Sorting out the IBS symptoms from the symptoms linked with other disorders can take time. IBS Sufferers will experience the same symptoms more than once or twice over a prolonged period when he or she has IBS.
However, those symptoms will not appear on a usual basis; they tend to appear on an irregular schedule. Patients should record the time when symptoms occur. One night of diarrhea due to food poisoning is not an IBS symptom.
The individual does not necessarily have IBS and wakes one night to pain in the abdominal region. An individual who discovers blood in his or her stool should not conclude that he or she has the disorder known as IBS.
Inflammatory Bowel Disease
A number of disorders of the GI tract share with IBS certain common symptoms. Inflammatory bowel disease can trigger diarrhea, abdominal pain, rectal bleeding and fever, and IBS symptoms.
The presence of ulcers in the digestive tract results in inflammatory bowel disease. The physician can distinguish between IBS and an irritated bowel with the help of diagnostic tests such as a colonoscopy and a barium enema.
Duodenal ulcers can cause pain in the upper abdominal region. Like IBS, such ulcers become a greater problem when a patient is stressed. However, these ulcers do not result from a malfunctioning of the nerves in the small intestine. They are caused by an excess of acidic digestive juices.

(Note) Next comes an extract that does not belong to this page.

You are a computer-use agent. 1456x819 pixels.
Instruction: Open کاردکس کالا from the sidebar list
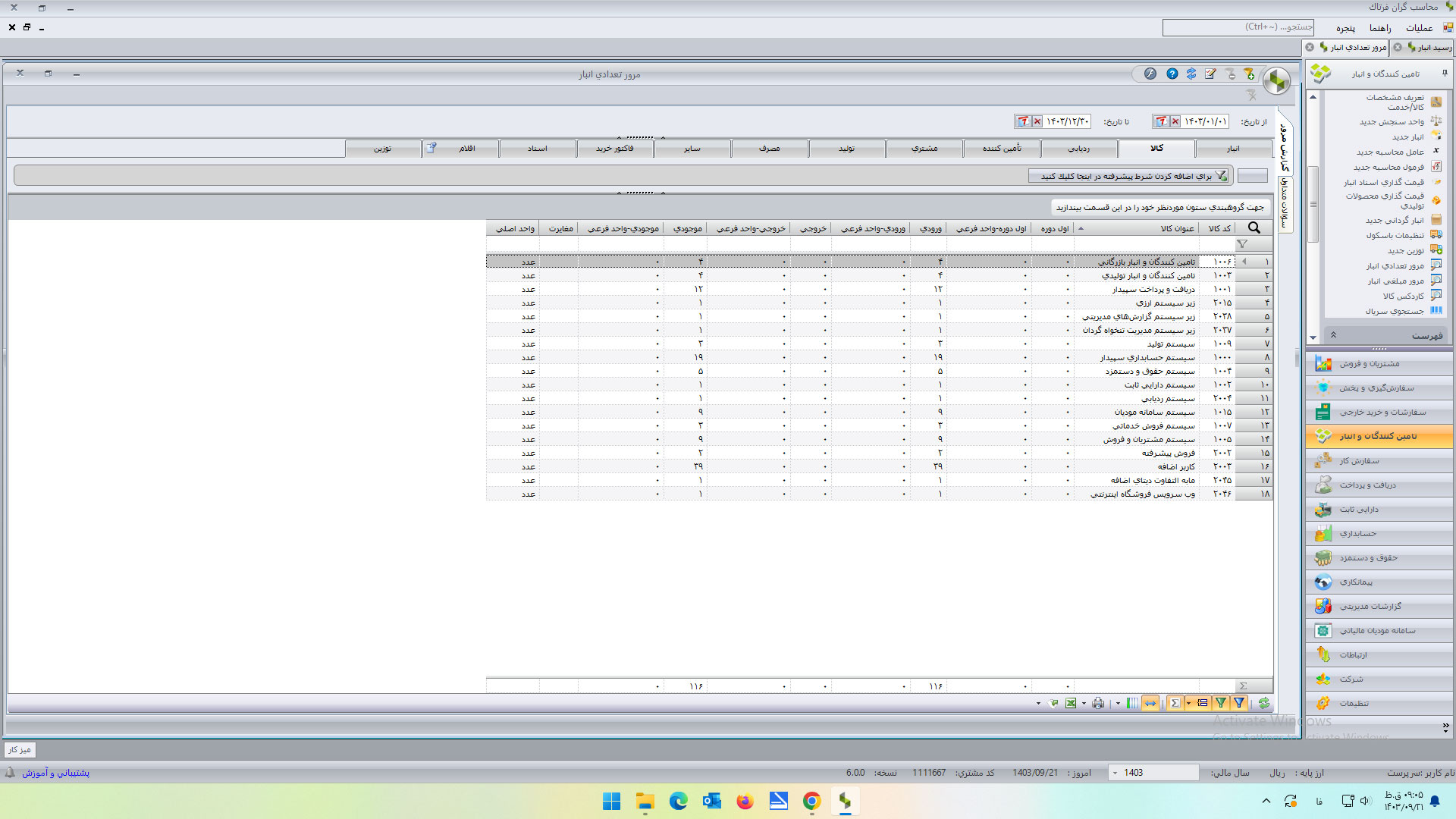pos(1403,296)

While blood in the stool could be an IBS symptom, it could also be a sign that a more serious condition has disrupted the patient’s GI system. Blood in the stool could indicate the presence of colon cancer. The physician must call for a colonoscopy or sigmoidoscopy in order to determine which disorder to treat.
While Treating Females
A physician must consider a number of possible conditions when he is treating a female patient with IBS symptoms. Pain in the pelvic region could be a sign that the patient has ovarian, endometrial, or cervical cancer.
In fact, one female recently circulated an e-mail about experiencing a build-up of abdominal fluid. Extensive testing eventually showed that she had ovarian cancer.
Researchers have uncovered more of the markers that denote the presence of specific cancers. Physicians must be ready to order the appropriate diagnostic tests as many female cancers can appear similar to IBS. They would need to order tests that could detect any cancer markers.
Physicians should also learn about the family history of their patients. The physician should make note of that fact if a female patient had a mother or sister who suffered from ovarian cancer.
Physicians who are well-acquainted with the family history of their patients stand less chance of ignoring circumstances that are very similar to IBS.
By the same token, the patient should not be unnecessarily alarmed by news from the laboratory. Sometimes the lab tests yield false negative results. Of course, the physician would have less reason to suspect an alternate condition, if IBS medication the symptoms.